Shares of the company were down 2 percent at $2.81 in trading after the bell on Tuesday. The stock closed at $2.87 on the Nasdaq.
Liberty is Sirius's largest shareholder with a stake of just under 50 percent and had filed a petition with the U.S. Federal Communications Commission to replace the company's board.
Karmazin, who famously clashed with Sumner Redstone while at Viacom Inc, is known for his disdain of working for a controlling shareholder, and has indicated that Liberty likely wouldn't need him to stick around if it took control.
Under Karmazin, Sirius has grown its subscriber count to 23.4 million as of the end of the third quarter, and maintains an estimated 70 percent market share of new cars sold in the United States.
"We will keep our foot on the gas and continue driving ahead to finish 2012 and lay the groundwork for 2013 and beyond," Karmazin wrote in an email to employees.
"I'm looking forward to seeing - and listening to - all that is ahead for SiriusXM in the years to come."
Sirius said its board has formed a search committee to consider both internal and external candidates for its next CEO.
Liberty acquired an initial stake of about 40 percent in Sirius in 2009 as part of a deal in which it loaned the satellite radio provider $530 million to help stave off bankruptcy.
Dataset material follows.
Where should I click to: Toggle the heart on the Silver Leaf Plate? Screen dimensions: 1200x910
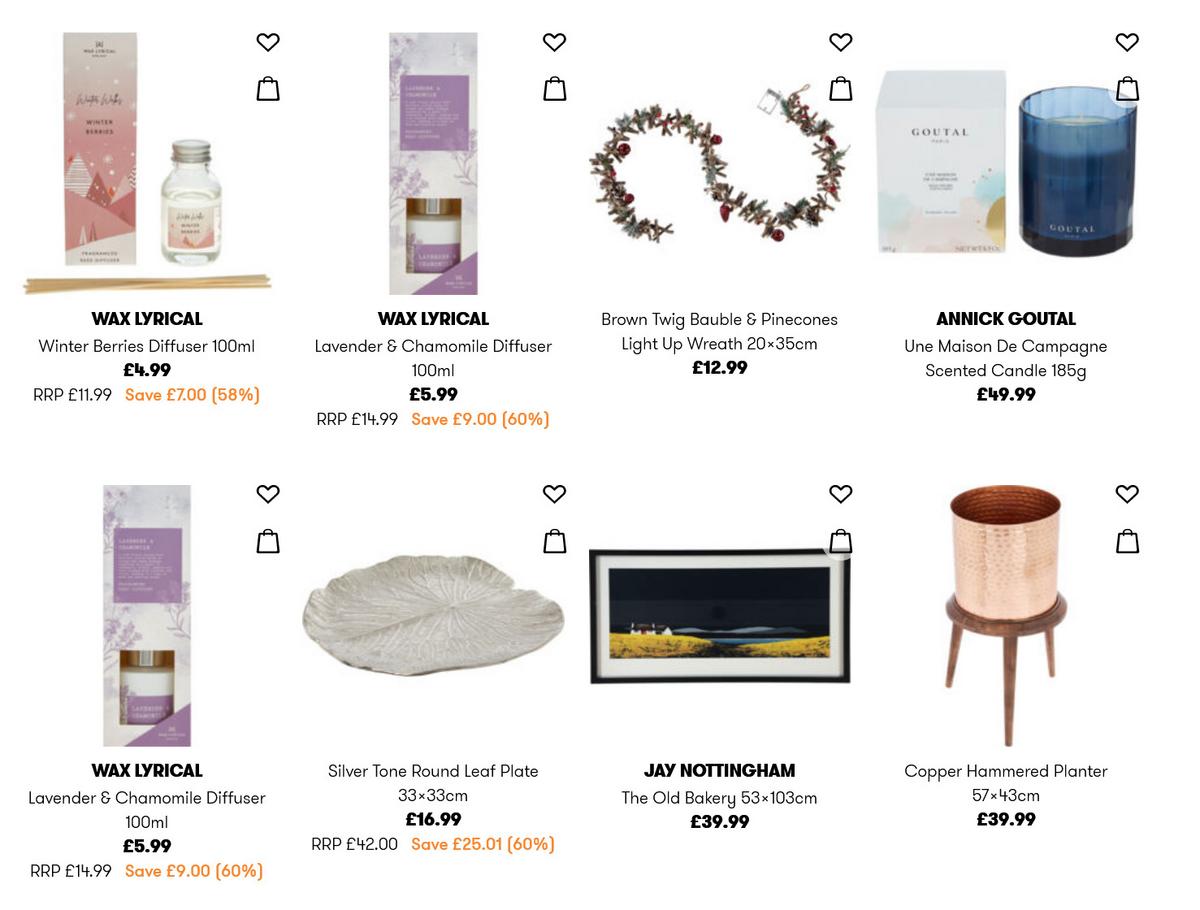(x=553, y=494)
In August, Liberty said it plans to spin off its premium pay-TV network Starz LLC into a separate public company in a deal seen as taking a step closer to taking control of Sirius XM.
Liberty Media said it was considering a tax-free spinoff of its 46 percent stake in the satellite radio provider.
The discussion around an imminent Liberty-Sirius deal boosted Sirius shares as they touched a year-high of $2.97 in mid October.